8. На другой день к обеду, действительно, все сборы были кончены (Акс.). Действительно ( выражает чувство уверенности)

11. На что бы, казалось, нужна была Плюшкину такая гибель подобных изделий? (Г.). Казалось ( выражает чувство неуверенности)

12. Бурмистр, должно быть, в Перове подгулял (Т.). Должно быть ( выражает чувство неуверенности)

13. Сказать правду, спасенный не понравился Морозке с первого взгляда (Фад.). Сказать правду (выражает удостоверение, утверждение истинности)

15. В непосредственной близости от берега советский катер, пожалуй, был защищен самими скалами от огня фашистских береговых батарей (Сим.). Пожалуй (допущение, возможность чего-либо)

Источник

«Анна Каренина», один из самых знаменитых романов Льва Толстого, начинается ставшей афоризмом фразой: «Все счастливые семьи похожи друг на друга, каждая несчастливая семья несчастлива по-своему». Это книга о вечных ценностях: о любви, о вере, о семье, о человеческом достоинстве.

Вронский к ужасу своему почувствовал что он сделал скверное непростительное движение.

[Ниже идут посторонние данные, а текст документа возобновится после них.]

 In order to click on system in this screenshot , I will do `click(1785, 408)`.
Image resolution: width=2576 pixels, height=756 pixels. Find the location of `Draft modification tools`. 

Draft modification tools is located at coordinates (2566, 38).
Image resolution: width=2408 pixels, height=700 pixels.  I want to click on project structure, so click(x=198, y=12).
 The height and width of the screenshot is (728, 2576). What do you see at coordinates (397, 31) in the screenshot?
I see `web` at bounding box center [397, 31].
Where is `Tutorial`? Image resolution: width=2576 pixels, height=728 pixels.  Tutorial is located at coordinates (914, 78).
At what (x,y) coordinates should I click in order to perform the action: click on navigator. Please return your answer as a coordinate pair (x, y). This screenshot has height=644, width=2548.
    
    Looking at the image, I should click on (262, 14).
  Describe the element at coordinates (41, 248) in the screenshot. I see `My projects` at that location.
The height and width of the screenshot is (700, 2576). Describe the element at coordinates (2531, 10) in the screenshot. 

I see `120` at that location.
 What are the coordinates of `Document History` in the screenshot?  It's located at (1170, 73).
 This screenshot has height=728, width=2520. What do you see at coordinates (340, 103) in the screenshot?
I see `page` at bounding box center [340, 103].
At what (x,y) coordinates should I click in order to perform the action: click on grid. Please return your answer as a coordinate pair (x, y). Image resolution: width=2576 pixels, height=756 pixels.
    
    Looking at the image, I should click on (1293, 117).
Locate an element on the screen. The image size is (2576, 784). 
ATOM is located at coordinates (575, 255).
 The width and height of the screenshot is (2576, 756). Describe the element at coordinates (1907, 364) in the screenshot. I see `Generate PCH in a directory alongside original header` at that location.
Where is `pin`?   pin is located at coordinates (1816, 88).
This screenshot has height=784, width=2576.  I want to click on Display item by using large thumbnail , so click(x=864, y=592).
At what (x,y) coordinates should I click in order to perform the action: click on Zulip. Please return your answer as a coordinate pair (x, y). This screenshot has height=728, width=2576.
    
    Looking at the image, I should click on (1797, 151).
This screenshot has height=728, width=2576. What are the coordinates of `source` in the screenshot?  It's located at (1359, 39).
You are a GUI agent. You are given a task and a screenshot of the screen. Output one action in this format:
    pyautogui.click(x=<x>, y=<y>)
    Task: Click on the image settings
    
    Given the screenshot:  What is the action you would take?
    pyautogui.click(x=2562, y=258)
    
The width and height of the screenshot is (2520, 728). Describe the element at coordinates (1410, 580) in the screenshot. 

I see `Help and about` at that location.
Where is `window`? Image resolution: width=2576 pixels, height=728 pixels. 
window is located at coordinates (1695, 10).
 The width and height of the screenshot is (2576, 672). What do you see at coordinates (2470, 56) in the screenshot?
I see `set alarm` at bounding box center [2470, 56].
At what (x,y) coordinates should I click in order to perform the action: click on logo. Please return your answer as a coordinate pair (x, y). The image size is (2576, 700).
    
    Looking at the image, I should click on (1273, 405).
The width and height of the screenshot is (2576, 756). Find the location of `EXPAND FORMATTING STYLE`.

Смотреть фото Вронский к ужасу своему почувствовал что он сделал скверное непростительное движение. Смотреть картинку Вронский к ужасу своему почувствовал что он сделал скверное непростительное движение. Картинка про Вронский к ужасу своему почувствовал что он сделал скверное непростительное движение. Фото Вронский к ужасу своему почувствовал что он сделал скверное непростительное движение

– Браво, Вронский! – послышались ему голоса кучки людей – он знал, его полка и приятелей, – которые стояли у этого препятствия; он не мог не узнать голоса Яшвина, но он не видал его.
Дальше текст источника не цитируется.